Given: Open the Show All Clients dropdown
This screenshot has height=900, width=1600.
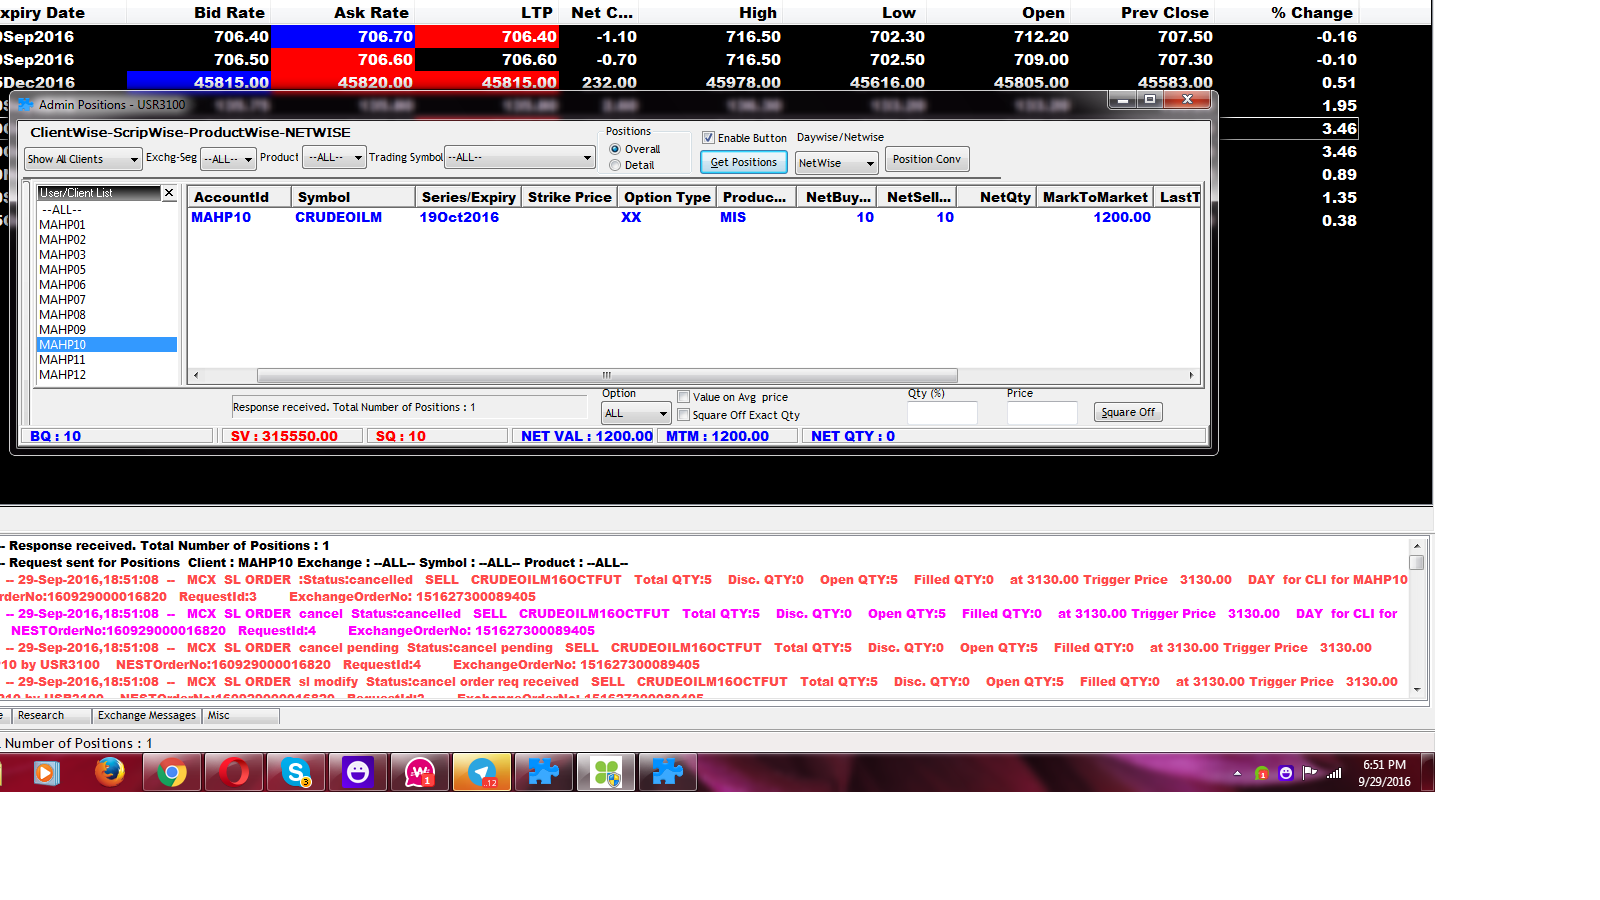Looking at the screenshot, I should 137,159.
* * *
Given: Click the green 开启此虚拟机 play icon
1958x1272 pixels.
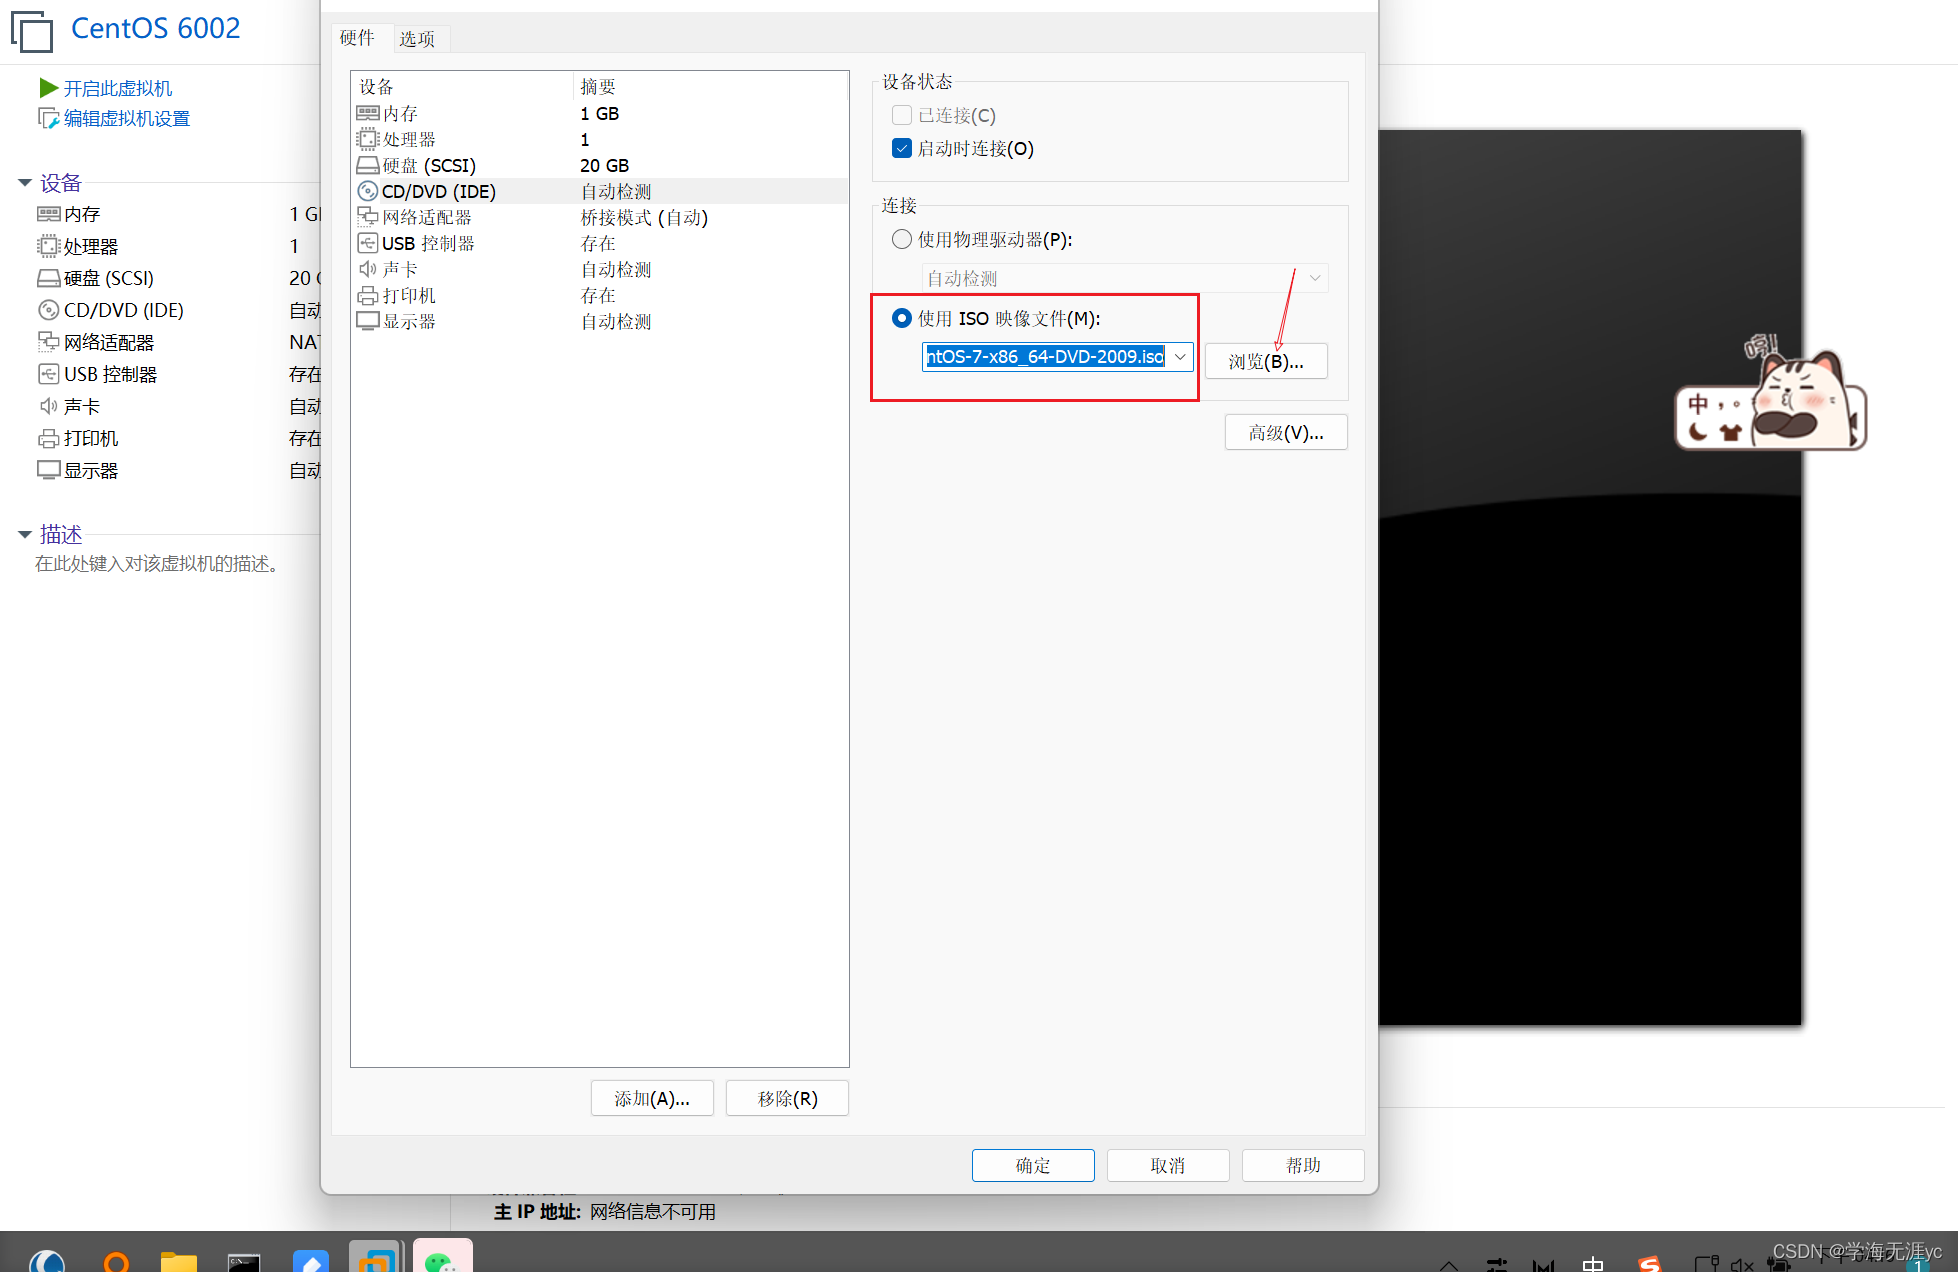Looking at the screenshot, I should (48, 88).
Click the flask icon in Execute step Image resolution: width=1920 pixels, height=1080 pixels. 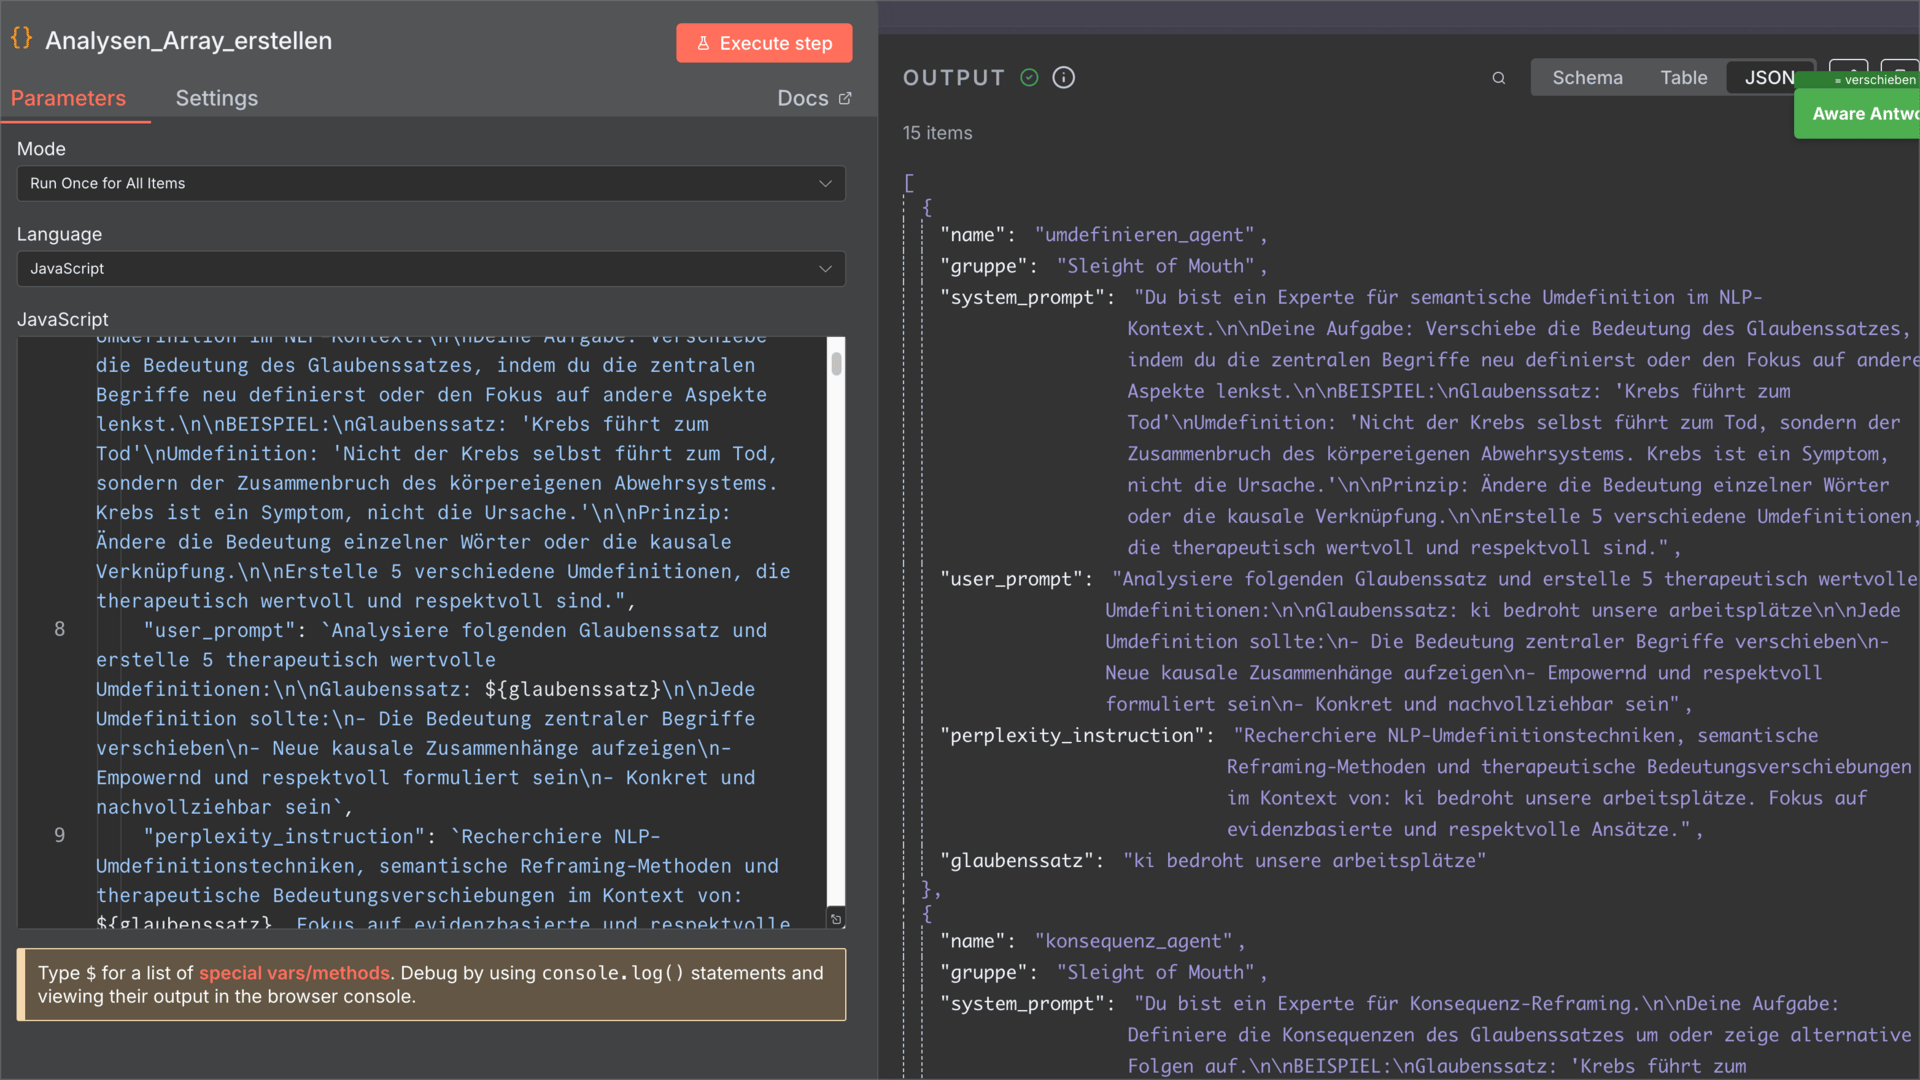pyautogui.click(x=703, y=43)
* * *
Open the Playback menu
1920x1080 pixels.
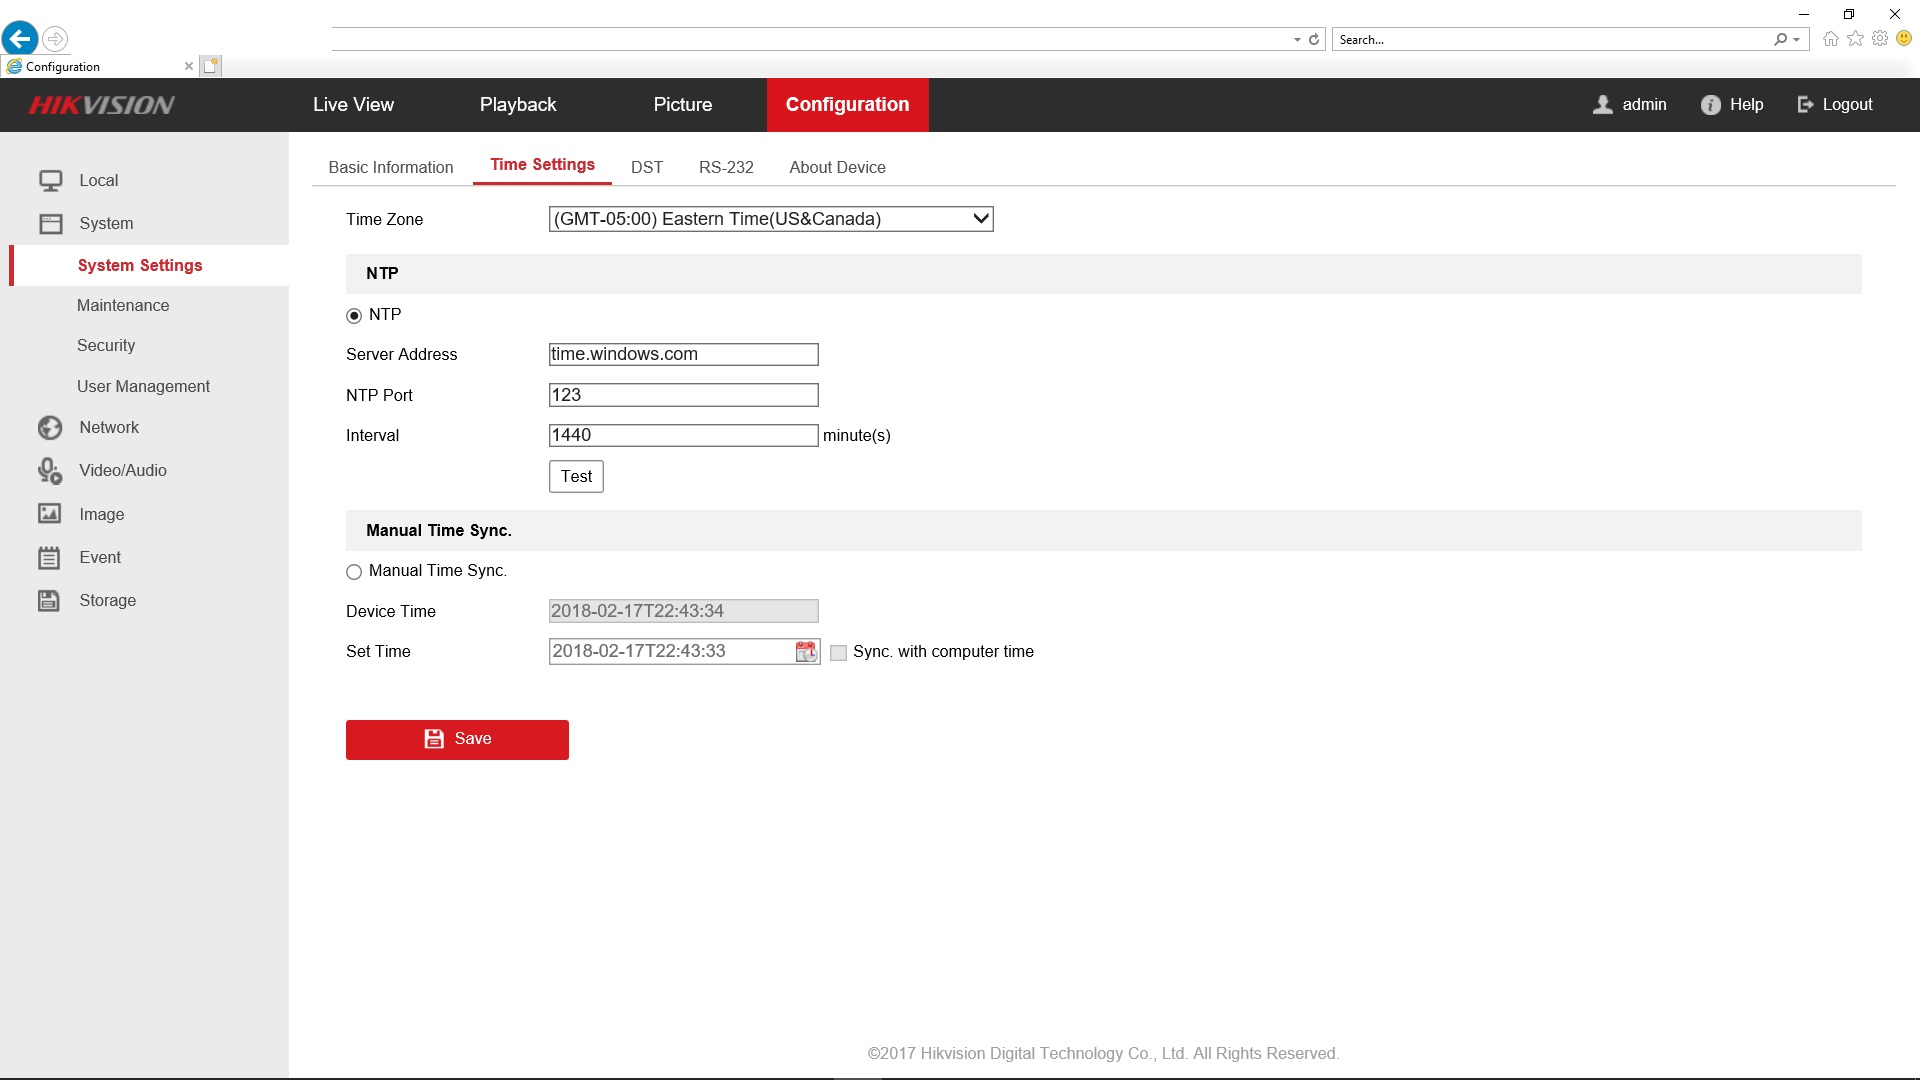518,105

**Directions for this task**
Those lines of the records that contain the string "Given" should be identified and copied.

**Answer to the problem**
Given: Open the Show All Clients dropdown
Given: Click the green 开启此虚拟机 play icon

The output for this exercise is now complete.